● WORK INSTRUCTIONS:
Copy out every one of the rows below word for word, keeping every line as it is.
═══ RECORDS TO PROCESS ═══
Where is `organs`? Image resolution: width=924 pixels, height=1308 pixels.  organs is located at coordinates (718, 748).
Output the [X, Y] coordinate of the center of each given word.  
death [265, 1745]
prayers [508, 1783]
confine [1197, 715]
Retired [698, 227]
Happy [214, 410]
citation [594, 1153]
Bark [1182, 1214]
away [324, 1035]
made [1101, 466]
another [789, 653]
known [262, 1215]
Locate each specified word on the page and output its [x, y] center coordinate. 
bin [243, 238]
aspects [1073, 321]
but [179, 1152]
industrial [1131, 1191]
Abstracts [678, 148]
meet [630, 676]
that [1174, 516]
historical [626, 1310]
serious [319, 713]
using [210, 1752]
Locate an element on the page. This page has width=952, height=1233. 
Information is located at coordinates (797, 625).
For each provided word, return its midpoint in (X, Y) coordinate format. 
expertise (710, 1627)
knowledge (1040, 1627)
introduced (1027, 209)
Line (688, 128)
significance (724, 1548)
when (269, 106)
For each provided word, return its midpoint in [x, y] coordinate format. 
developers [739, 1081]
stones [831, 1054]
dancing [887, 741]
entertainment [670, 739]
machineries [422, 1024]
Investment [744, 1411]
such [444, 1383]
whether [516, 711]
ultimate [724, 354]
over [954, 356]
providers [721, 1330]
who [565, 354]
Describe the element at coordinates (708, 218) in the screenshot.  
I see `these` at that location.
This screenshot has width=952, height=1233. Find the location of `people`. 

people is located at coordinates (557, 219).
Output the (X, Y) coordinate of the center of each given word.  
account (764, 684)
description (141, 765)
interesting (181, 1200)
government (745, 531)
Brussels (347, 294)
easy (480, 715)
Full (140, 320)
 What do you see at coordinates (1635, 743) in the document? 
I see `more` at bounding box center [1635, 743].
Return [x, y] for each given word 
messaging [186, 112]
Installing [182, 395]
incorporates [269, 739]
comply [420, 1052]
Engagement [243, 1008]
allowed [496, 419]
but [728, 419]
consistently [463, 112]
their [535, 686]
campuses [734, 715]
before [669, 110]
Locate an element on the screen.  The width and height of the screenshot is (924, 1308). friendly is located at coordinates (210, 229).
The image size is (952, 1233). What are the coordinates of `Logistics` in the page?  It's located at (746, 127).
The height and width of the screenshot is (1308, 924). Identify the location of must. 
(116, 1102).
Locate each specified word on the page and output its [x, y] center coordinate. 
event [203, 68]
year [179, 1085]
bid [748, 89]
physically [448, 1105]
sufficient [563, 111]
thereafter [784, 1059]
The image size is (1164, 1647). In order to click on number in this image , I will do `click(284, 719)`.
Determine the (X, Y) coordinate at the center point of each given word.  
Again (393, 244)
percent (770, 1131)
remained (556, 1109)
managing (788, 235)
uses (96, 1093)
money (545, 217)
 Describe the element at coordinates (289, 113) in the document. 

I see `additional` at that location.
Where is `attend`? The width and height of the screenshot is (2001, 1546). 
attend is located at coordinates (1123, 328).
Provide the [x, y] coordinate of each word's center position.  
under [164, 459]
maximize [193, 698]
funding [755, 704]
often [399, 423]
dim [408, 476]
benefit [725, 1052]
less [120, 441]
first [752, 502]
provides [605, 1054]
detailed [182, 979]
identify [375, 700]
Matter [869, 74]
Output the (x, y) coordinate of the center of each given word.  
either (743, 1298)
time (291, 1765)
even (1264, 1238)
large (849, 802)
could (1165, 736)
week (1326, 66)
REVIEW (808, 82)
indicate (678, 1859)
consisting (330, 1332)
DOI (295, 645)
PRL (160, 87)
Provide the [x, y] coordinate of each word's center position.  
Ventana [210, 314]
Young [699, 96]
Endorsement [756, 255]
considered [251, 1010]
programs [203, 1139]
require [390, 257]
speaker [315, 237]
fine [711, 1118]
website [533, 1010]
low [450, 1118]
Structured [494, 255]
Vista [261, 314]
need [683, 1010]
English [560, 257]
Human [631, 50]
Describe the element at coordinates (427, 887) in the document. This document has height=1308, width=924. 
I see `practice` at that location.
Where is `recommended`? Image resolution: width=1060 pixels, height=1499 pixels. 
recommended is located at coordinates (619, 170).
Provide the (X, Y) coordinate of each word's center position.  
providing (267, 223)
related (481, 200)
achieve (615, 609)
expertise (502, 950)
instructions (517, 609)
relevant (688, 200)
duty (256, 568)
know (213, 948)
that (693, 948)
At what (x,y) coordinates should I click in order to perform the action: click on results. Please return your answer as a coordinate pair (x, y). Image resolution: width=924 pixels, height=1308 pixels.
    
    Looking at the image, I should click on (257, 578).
═══
● TASK ANSWER:
Where is `organs`? Image resolution: width=924 pixels, height=1308 pixels.  organs is located at coordinates (718, 748).
Output the [X, Y] coordinate of the center of each given word.  
death [265, 1745]
prayers [508, 1783]
confine [1197, 715]
Retired [698, 227]
Happy [214, 410]
citation [594, 1153]
Bark [1182, 1214]
away [324, 1035]
made [1101, 466]
another [789, 653]
known [262, 1215]
Locate each specified word on the page and output its [x, y] center coordinate. 
bin [243, 238]
aspects [1073, 321]
but [179, 1152]
industrial [1131, 1191]
Abstracts [678, 148]
meet [630, 676]
that [1174, 516]
historical [626, 1310]
serious [319, 713]
using [210, 1752]
Locate an element on the page. This page has width=952, height=1233. 
Information is located at coordinates (797, 625).
For each provided word, return its midpoint in (X, Y) coordinate format. 
expertise (710, 1627)
knowledge (1040, 1627)
introduced (1027, 209)
Line (688, 128)
significance (724, 1548)
when (269, 106)
For each provided word, return its midpoint in [x, y] coordinate format. 
developers [739, 1081]
stones [831, 1054]
dancing [887, 741]
entertainment [670, 739]
machineries [422, 1024]
Investment [744, 1411]
such [444, 1383]
whether [516, 711]
ultimate [724, 354]
over [954, 356]
providers [721, 1330]
who [565, 354]
Describe the element at coordinates (708, 218) in the screenshot.  
I see `these` at that location.
This screenshot has width=952, height=1233. Find the location of `people`. 

people is located at coordinates (557, 219).
Output the (X, Y) coordinate of the center of each given word.  
account (764, 684)
description (141, 765)
interesting (181, 1200)
government (745, 531)
Brussels (347, 294)
easy (480, 715)
Full (140, 320)
 What do you see at coordinates (1635, 743) in the document? 
I see `more` at bounding box center [1635, 743].
Return [x, y] for each given word 
messaging [186, 112]
Installing [182, 395]
incorporates [269, 739]
comply [420, 1052]
Engagement [243, 1008]
allowed [496, 419]
but [728, 419]
consistently [463, 112]
their [535, 686]
campuses [734, 715]
before [669, 110]
Locate an element on the screen.  The width and height of the screenshot is (924, 1308). friendly is located at coordinates (210, 229).
The image size is (952, 1233). What are the coordinates of `Logistics` in the page?  It's located at (746, 127).
The height and width of the screenshot is (1308, 924). Identify the location of must. 
(116, 1102).
Locate each specified word on the page and output its [x, y] center coordinate. 
event [203, 68]
year [179, 1085]
bid [748, 89]
physically [448, 1105]
sufficient [563, 111]
thereafter [784, 1059]
The image size is (1164, 1647). In order to click on number in this image , I will do `click(284, 719)`.
Determine the (X, Y) coordinate at the center point of each given word.  
Again (393, 244)
percent (770, 1131)
remained (556, 1109)
managing (788, 235)
uses (96, 1093)
money (545, 217)
 Describe the element at coordinates (289, 113) in the document. 

I see `additional` at that location.
Where is `attend`? The width and height of the screenshot is (2001, 1546). 
attend is located at coordinates (1123, 328).
Provide the [x, y] coordinate of each word's center position.  
under [164, 459]
maximize [193, 698]
funding [755, 704]
often [399, 423]
dim [408, 476]
benefit [725, 1052]
less [120, 441]
first [752, 502]
provides [605, 1054]
detailed [182, 979]
identify [375, 700]
Matter [869, 74]
Output the (x, y) coordinate of the center of each given word.  
either (743, 1298)
time (291, 1765)
even (1264, 1238)
large (849, 802)
could (1165, 736)
week (1326, 66)
REVIEW (808, 82)
indicate (678, 1859)
consisting (330, 1332)
DOI (295, 645)
PRL (160, 87)
Provide the [x, y] coordinate of each word's center position.  
Ventana [210, 314]
Young [699, 96]
Endorsement [756, 255]
considered [251, 1010]
programs [203, 1139]
require [390, 257]
speaker [315, 237]
fine [711, 1118]
website [533, 1010]
low [450, 1118]
Structured [494, 255]
Vista [261, 314]
need [683, 1010]
English [560, 257]
Human [631, 50]
Describe the element at coordinates (427, 887) in the document. This document has height=1308, width=924. 
I see `practice` at that location.
Where is `recommended`? Image resolution: width=1060 pixels, height=1499 pixels. 
recommended is located at coordinates (619, 170).
Provide the (X, Y) coordinate of each word's center position.  
providing (267, 223)
related (481, 200)
achieve (615, 609)
expertise (502, 950)
instructions (517, 609)
relevant (688, 200)
duty (256, 568)
know (213, 948)
that (693, 948)
At what (x,y) coordinates should I click in order to perform the action: click on results. Please return your answer as a coordinate pair (x, y). Image resolution: width=924 pixels, height=1308 pixels.
    
    Looking at the image, I should click on (257, 578).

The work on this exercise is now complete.